Akaska, Menlo Park (sushi)

Sushi Monster | Apr 21, 2006 05:47 PM

Here's a question that Peninsula sushi geeks can argue (all in good fun, of course) for days, perhaps weeks on end: Which city has the greatest concentration of quality sushi per capita? Yes, Palo Alto has all the restaurants on the University Avenue corridor (of varying quality), plus Fuki Sushi. But just across San Francisquito Creek, neighboring Menlo Park has three very good, low-key establishments jammed within a half-mile stretch of El Camino Real – Koma (next to the Oasis), Akaska (just south of the Guild Theater) and Naomi (near Valparaiso Ave.)

Of these three Akaska – at 925 El Camino Real -- seems to keep the lowest profile, judging from the dearth of references online. Like Naomi and Koma, it's smallish, friendly and very easy to like.

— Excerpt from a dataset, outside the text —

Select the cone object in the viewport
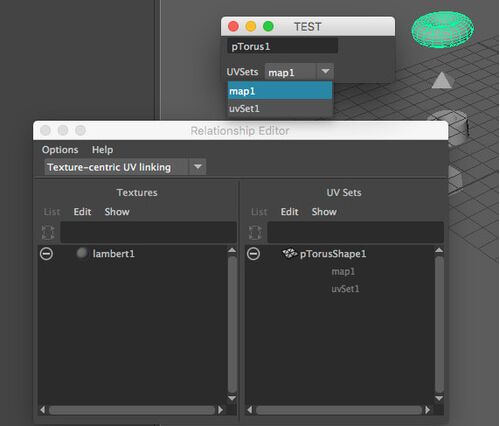[442, 81]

Today at noon straight up, most of the small tables in the front of the house were filled, yet I had the ten-seat bar all to myself. Service is spot on. A mug of tea and a hot towel – two of the traditional prerequisites to any proper meal – materialized immediately.

There were two itamae behind the bar, yet only the younger of the two was actively making sushi. His elder partner seemed to be keeping an eye on him and coordinating the ordering process. The younger guy was a pleasure to talk sushi with. He said that he gets the majority of his fish from an Oakland wholesaler. (The vast majority of others in the region use IMP in San Mateo.) I can't say if the wholesaler is the reason, but the one downside I noted at Akaska is a selection that's more limited than many other quality shops in the area. (Naomi, just three blocks north, has a *much* broader array of fish on any given day.) On this particular Friday, Akaska did not have ami masu (ocean trout), seki aji (Spanish mackerel), kani (crab), etc.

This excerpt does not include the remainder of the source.